Prompt: Line filter on the word "agent": copy each matching line from the entries.

****

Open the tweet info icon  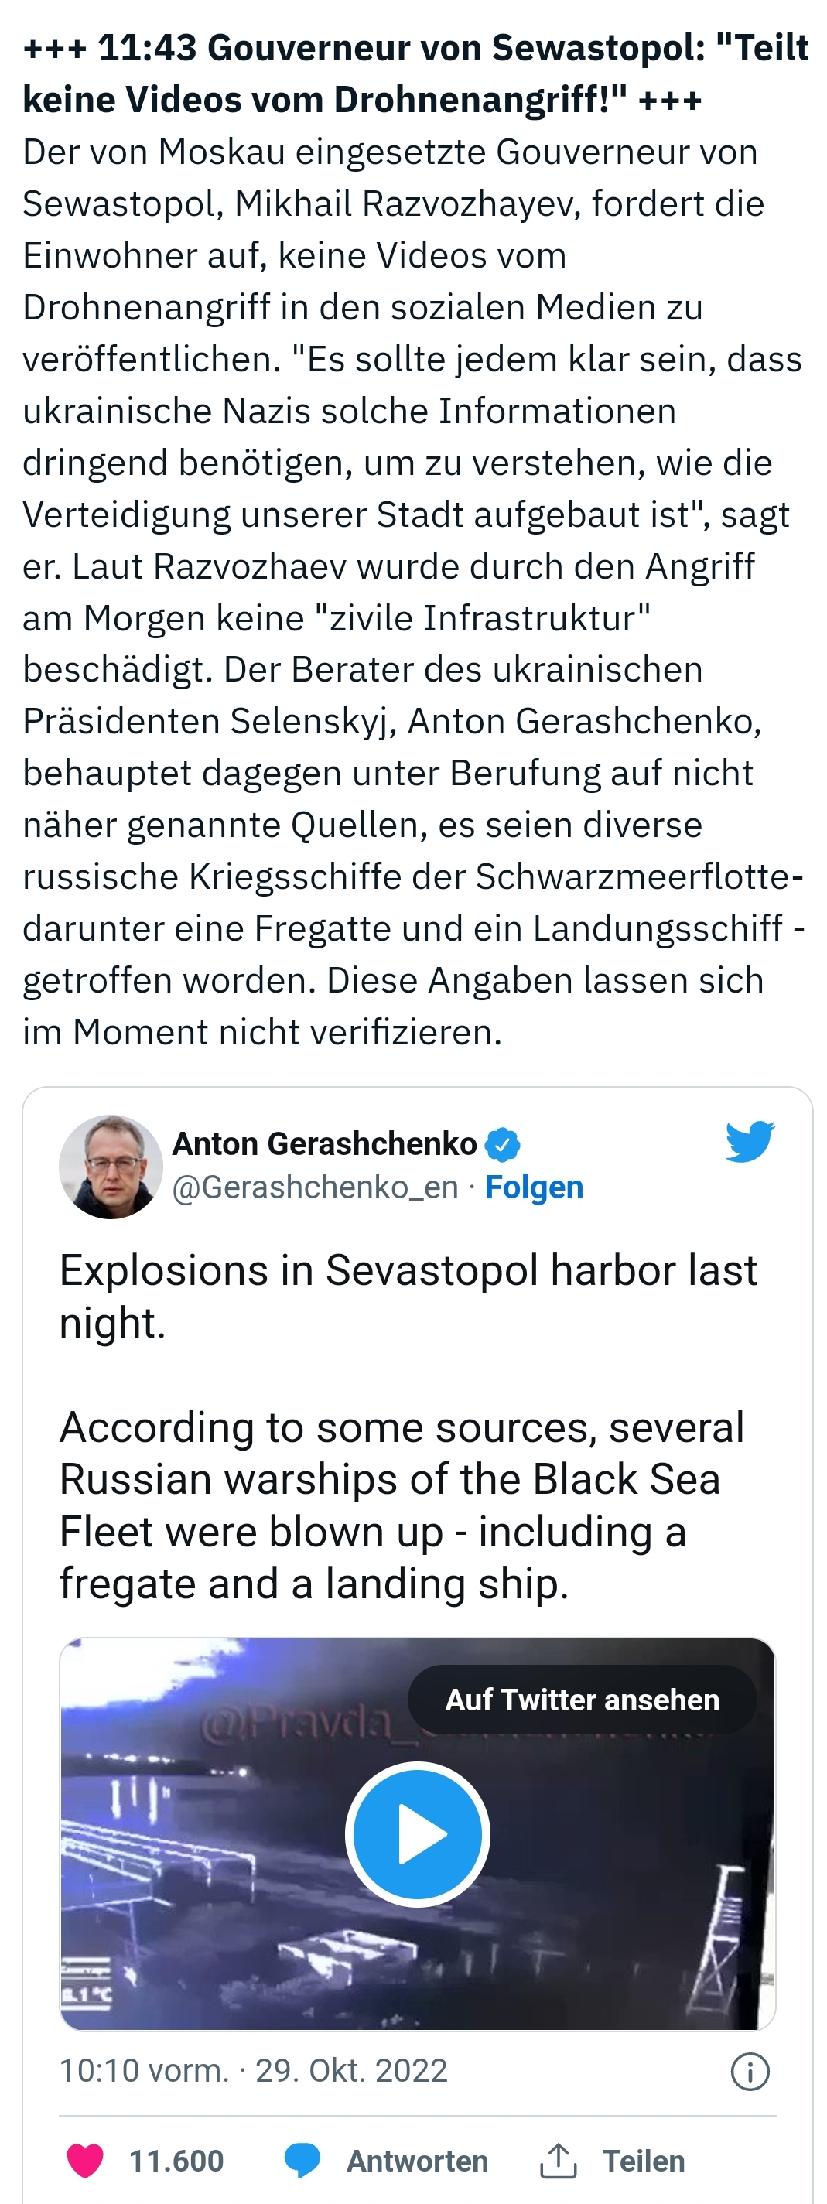coord(750,2071)
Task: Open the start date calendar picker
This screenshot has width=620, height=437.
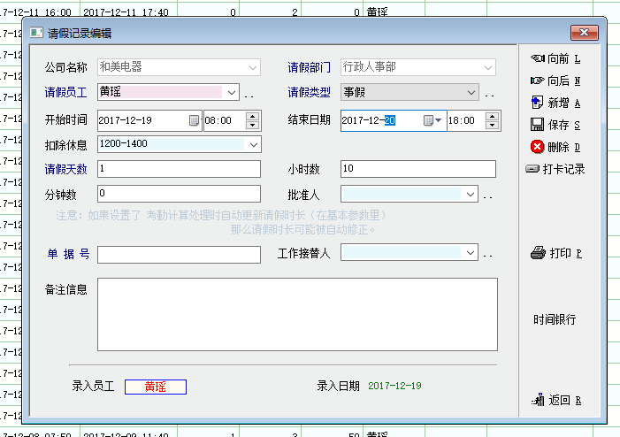Action: (x=194, y=120)
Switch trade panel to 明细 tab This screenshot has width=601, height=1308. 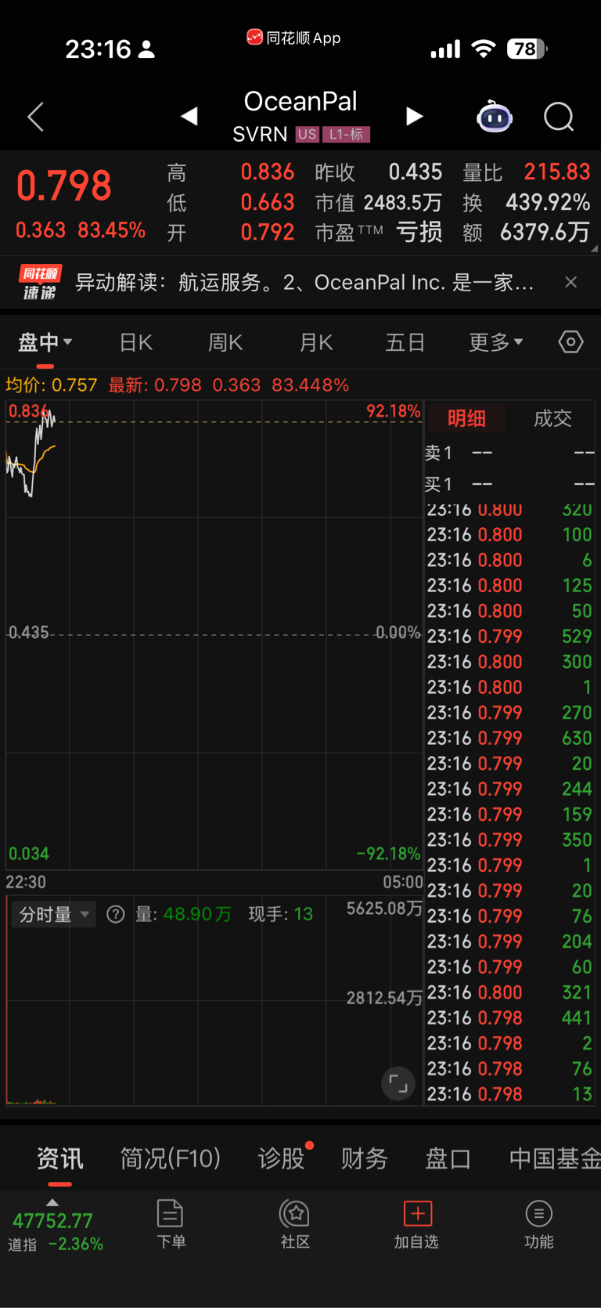point(466,418)
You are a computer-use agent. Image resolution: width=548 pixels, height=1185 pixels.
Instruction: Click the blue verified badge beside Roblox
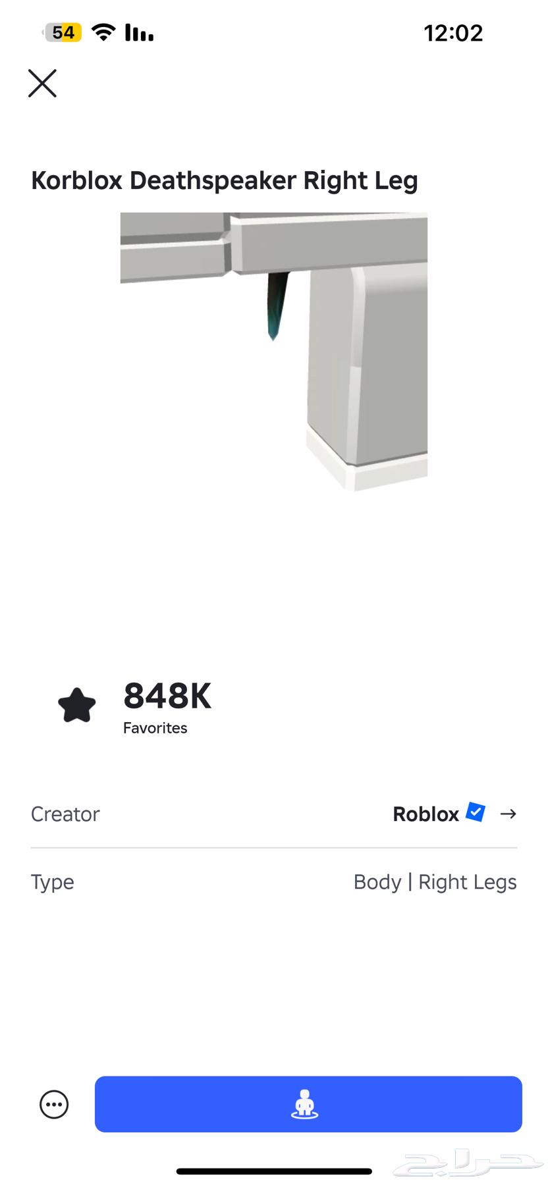point(476,812)
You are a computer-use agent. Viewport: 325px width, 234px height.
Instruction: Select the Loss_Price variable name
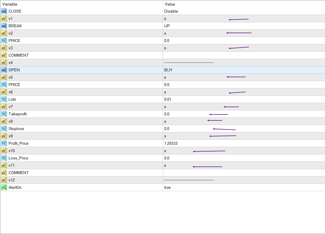click(x=18, y=158)
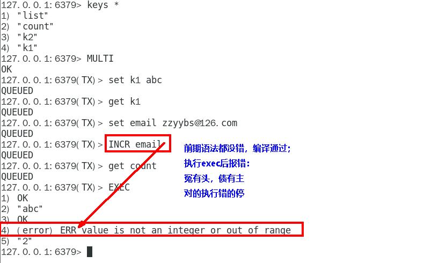Image resolution: width=439 pixels, height=263 pixels.
Task: Click the "count" key result
Action: [x=35, y=26]
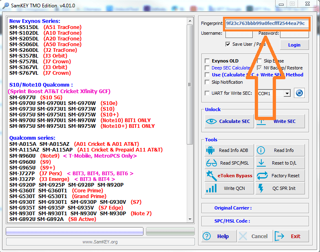Viewport: 320px width, 252px height.
Task: Toggle the Skip Notification checkbox
Action: tap(207, 82)
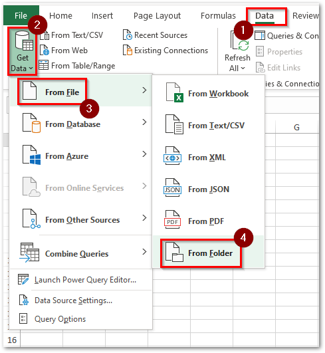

****

Answer to the problem:
You are a computer-use agent. Image resolution: width=548 pixels, height=1185 pixels.
You are a computer-use agent. Viewport: 325px width, 234px height.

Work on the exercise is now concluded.